### [Activity]
Among the records below, find each line containing the word "dimensions" and copy it.

Stored data
↓

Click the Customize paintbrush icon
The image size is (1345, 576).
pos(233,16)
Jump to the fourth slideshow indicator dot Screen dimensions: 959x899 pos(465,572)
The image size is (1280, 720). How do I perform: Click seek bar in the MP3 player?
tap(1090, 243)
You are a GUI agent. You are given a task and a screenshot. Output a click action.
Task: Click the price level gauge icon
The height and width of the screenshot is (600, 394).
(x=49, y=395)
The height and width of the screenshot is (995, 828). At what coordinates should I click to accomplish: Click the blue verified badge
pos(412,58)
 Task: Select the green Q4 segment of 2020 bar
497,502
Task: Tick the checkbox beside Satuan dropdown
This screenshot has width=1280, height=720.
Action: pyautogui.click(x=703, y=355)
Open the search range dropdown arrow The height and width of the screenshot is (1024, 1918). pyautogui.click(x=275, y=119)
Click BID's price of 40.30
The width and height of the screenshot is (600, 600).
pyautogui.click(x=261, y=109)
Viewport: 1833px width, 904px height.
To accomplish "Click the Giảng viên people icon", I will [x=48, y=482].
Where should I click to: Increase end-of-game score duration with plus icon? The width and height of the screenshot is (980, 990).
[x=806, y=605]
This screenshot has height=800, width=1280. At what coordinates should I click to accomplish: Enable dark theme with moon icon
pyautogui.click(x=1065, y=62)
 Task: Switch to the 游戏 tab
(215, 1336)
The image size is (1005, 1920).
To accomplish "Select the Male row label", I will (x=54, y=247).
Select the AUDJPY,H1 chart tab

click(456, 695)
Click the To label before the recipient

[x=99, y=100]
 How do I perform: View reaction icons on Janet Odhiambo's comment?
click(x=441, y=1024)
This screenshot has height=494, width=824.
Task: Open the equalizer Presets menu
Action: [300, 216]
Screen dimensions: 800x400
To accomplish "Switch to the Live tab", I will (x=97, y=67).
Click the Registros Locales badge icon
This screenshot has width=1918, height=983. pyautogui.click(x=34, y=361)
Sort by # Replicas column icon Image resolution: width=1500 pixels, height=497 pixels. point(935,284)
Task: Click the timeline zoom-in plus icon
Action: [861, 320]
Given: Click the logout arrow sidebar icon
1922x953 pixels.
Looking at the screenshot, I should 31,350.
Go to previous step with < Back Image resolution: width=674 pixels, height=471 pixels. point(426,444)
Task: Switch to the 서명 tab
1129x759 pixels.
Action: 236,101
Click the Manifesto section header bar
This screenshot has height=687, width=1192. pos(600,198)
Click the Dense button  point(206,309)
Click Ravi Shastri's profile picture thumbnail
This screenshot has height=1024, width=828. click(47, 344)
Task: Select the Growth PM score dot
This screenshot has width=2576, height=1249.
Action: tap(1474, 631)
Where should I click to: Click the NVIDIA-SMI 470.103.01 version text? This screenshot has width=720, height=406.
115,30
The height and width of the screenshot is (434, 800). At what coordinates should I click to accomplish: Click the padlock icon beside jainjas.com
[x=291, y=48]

↑

### [Finished task]
Jump to the fourth slideshow indicator dot Screen dimensions: 959x899 pos(465,572)
Screen dimensions: 800x400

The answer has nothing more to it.